[PASSAGE SHOWN]
- This is likely worsen Kenya’s credit standing, a move that will see the country struggle to secure loans from the international market
- In May, the agency changed the country's outlook on the Government of Kenya's ratings to negative from stable
Kenya is among 65 countries in the world whose sovereign credit worthiness will maintain the negative status next year, according to the 2021 Moody’s Sovereign Outlook.
The credit rating agency attributes this to negative effects of coronavirus, which has weighed down economic activities, government finances and complicated policy choices.
According to the outlook released Wednesday, 65 (60 per cent) of Kenya's 108 sovereign rating actions have been negative – a higher proportion than in 2019 (20 per cent) and 2018 (30 per cent).
It adds that almost a third (33) of all rating actions in 2020 were downgrades, the highest tally since the actions taken in 2016 in response to the previous oil price shock.

(Extracted records)
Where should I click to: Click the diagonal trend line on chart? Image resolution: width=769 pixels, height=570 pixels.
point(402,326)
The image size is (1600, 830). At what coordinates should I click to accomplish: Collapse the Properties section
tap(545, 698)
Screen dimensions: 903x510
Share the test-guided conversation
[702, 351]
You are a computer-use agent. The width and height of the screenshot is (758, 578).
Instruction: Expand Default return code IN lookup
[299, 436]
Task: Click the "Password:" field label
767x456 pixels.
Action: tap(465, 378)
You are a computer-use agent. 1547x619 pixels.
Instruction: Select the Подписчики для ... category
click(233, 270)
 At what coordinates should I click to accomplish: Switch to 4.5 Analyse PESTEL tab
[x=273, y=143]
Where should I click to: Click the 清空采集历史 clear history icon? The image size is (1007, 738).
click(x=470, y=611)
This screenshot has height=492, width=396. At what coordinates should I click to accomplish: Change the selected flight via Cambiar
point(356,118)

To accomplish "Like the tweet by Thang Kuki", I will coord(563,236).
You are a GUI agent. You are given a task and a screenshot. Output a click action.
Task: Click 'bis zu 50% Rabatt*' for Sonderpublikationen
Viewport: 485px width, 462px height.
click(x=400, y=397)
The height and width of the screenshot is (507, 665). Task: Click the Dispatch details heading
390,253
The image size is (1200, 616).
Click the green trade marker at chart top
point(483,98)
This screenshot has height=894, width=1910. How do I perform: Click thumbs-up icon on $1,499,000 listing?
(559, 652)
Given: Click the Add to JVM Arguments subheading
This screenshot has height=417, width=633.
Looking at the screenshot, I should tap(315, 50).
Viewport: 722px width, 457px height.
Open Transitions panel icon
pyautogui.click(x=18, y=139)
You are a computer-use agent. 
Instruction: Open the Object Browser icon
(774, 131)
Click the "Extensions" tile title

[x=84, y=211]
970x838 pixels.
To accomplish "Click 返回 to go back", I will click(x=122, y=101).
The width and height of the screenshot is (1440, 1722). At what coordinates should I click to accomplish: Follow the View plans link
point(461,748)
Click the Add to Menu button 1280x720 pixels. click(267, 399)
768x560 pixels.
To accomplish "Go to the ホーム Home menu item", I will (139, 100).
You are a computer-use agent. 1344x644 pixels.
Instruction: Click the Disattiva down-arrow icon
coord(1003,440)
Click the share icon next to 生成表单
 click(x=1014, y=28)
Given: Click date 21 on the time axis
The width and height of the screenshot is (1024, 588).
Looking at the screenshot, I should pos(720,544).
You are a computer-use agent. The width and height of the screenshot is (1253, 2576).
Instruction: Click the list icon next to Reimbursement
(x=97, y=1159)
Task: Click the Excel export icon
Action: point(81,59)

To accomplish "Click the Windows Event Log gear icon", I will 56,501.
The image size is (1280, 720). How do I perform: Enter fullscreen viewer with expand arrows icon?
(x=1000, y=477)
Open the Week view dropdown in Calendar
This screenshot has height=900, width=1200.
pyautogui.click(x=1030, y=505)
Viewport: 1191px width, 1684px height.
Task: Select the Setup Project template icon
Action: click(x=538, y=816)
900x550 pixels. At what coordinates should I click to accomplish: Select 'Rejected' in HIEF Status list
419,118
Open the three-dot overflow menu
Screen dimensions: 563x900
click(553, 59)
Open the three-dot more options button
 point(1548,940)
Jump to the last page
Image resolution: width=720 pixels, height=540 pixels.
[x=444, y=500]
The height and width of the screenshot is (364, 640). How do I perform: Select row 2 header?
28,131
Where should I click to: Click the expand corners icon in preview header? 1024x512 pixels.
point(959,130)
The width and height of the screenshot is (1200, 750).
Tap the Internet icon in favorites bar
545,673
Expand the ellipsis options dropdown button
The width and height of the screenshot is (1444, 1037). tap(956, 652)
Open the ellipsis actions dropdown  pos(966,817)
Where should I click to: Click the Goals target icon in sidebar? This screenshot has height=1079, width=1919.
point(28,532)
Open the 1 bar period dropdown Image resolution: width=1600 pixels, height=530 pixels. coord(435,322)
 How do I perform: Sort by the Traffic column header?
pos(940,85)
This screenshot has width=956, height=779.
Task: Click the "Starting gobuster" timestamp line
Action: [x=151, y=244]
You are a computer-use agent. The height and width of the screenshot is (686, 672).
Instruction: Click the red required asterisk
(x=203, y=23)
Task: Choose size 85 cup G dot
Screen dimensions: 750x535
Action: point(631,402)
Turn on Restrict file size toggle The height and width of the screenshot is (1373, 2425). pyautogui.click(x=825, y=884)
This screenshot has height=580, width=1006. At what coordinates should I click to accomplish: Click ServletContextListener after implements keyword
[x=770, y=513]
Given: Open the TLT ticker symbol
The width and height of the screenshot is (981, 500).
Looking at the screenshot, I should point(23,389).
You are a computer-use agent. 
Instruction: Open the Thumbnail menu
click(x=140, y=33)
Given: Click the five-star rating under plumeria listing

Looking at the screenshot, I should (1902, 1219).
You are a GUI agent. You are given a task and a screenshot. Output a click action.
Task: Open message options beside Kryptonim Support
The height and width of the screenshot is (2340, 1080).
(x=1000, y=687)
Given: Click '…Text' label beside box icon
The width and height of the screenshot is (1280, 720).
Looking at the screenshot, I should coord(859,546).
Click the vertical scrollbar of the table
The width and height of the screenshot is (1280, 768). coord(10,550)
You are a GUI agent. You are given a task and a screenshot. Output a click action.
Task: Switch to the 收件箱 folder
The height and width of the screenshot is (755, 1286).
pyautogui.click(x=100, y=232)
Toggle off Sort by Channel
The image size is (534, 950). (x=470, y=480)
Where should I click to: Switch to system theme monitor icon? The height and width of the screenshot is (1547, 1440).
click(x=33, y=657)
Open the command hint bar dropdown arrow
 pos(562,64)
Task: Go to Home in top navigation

[WHAT THE TASK ASKS]
Carry on the news passage about Kenya's negative credit outlook in Moody's 2021 report, starting right after its last sentence.

[WRITTEN ANSWER]
"Over the near term, sovereigns with low credit ratings will be the most adversely affected given their lower economic and institutional strength as well as their more limited access to funding,’’ the report reads.
The report says that Covid-19 associated expenditures and loss of revenue has led to widening fiscal deficits and record-high debt levels.
“Monetary policy settings have also loosened around the globe to help minimise the economic shock and to sustain the liquidity of financial markets following the initial crunch,’’ says Moody’s.
Kenya has been forced to expand its expenditure for the current financial year by almost Sh200 billion amid a projected drop in revenue collection.
In the 2020 Budget Review and Outlook Paper, the exchequer has raised expenditure for the year to Sh2.92 trillion up from Sh2.76 trillion.
To cover the deficit, the country plans to borrow just above Sh1 trillion up from Sh840 billion as earlier planned.
The new report is likely to worsen Kenya’s credit outlook, a move that will see the country struggle to secure loans from the international market or be loaned at higher rates to cover high risk.
It comes just five months after Moody's changed the outlook on the Government of Kenya's ratings to negative from stable affirming the country’s B2 issuer and senior unsecured ratings.
It attributes the negative score to the country’s rising financing risks posed by large gross borrowing requirements, which include amortisation of external bilateral debt and the need to refinance a large stock of short-term domestic debt.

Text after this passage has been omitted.